Data extracted from a collection:

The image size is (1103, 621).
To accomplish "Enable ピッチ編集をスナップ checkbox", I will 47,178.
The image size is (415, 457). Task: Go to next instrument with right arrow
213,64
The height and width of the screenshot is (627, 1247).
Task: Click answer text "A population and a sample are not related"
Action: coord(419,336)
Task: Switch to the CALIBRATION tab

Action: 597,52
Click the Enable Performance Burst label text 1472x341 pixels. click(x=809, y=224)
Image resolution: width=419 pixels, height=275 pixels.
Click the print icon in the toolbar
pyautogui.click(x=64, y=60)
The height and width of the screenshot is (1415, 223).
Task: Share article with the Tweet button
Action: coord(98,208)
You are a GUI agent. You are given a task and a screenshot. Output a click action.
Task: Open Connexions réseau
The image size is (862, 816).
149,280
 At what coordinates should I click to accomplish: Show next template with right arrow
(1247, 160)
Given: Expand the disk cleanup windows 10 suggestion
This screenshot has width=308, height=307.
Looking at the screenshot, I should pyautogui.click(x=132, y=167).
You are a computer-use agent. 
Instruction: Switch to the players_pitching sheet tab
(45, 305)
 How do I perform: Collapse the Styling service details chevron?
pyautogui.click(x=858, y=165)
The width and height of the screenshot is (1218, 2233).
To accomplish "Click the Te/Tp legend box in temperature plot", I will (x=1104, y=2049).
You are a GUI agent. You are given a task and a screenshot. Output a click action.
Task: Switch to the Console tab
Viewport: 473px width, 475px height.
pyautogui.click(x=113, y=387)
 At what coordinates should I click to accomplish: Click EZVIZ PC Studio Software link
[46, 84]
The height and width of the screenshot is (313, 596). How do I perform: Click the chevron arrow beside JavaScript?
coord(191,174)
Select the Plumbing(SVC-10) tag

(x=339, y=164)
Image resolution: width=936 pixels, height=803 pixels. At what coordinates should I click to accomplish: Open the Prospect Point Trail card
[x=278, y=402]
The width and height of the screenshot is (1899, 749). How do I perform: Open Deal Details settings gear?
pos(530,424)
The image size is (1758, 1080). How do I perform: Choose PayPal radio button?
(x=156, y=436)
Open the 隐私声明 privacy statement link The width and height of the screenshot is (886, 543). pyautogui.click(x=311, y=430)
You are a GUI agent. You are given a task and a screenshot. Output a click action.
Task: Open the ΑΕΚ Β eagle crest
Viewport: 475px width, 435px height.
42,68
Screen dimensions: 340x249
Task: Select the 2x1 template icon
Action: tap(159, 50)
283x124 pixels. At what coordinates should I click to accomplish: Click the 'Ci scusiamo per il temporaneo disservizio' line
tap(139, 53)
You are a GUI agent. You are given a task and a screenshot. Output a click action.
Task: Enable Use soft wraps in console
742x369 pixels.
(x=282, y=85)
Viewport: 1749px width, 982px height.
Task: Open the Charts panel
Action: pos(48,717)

→ Given instruction:
Can you copy out every line from the line containing "You are a computer-use agent." through the line containing "Open the 隐私声明", requests included, multiplying only the click coordinates in the answers by 2.1 and rounding each to a whole number, with halves rounded up?

→ Completed exercise:
You are a computer-use agent. 
Instruction: Switch to the players_pitching sheet tab
(95, 641)
 How do I perform: Collapse the Styling service details chevron?
pyautogui.click(x=1802, y=347)
The width and height of the screenshot is (1218, 2233).
To accomplish "Click the Te/Tp legend box in temperature plot", I will (x=2318, y=4303).
You are a GUI agent. You are given a task and a screenshot. Output a click action.
Task: Switch to the Console tab
Viewport: 473px width, 475px height.
pyautogui.click(x=237, y=813)
 At what coordinates should I click to accomplish: Click EZVIZ PC Studio Software link
[97, 176]
The height and width of the screenshot is (313, 596). How do I perform: Click the chevron arrow beside JavaScript?
coord(401,365)
Select the Plumbing(SVC-10) tag

(x=712, y=344)
Image resolution: width=936 pixels, height=803 pixels. At what coordinates should I click to accomplish: Open the Prospect Point Trail card
[x=584, y=844]
The width and height of the screenshot is (1899, 749). How do I perform: Open Deal Details settings gear?
pos(1113,890)
The image size is (1758, 1080). How do I perform: Choose PayPal radio button?
(x=328, y=916)
Open the 隐私声明 privacy statement link The width and height of the screenshot is (886, 543). pyautogui.click(x=653, y=903)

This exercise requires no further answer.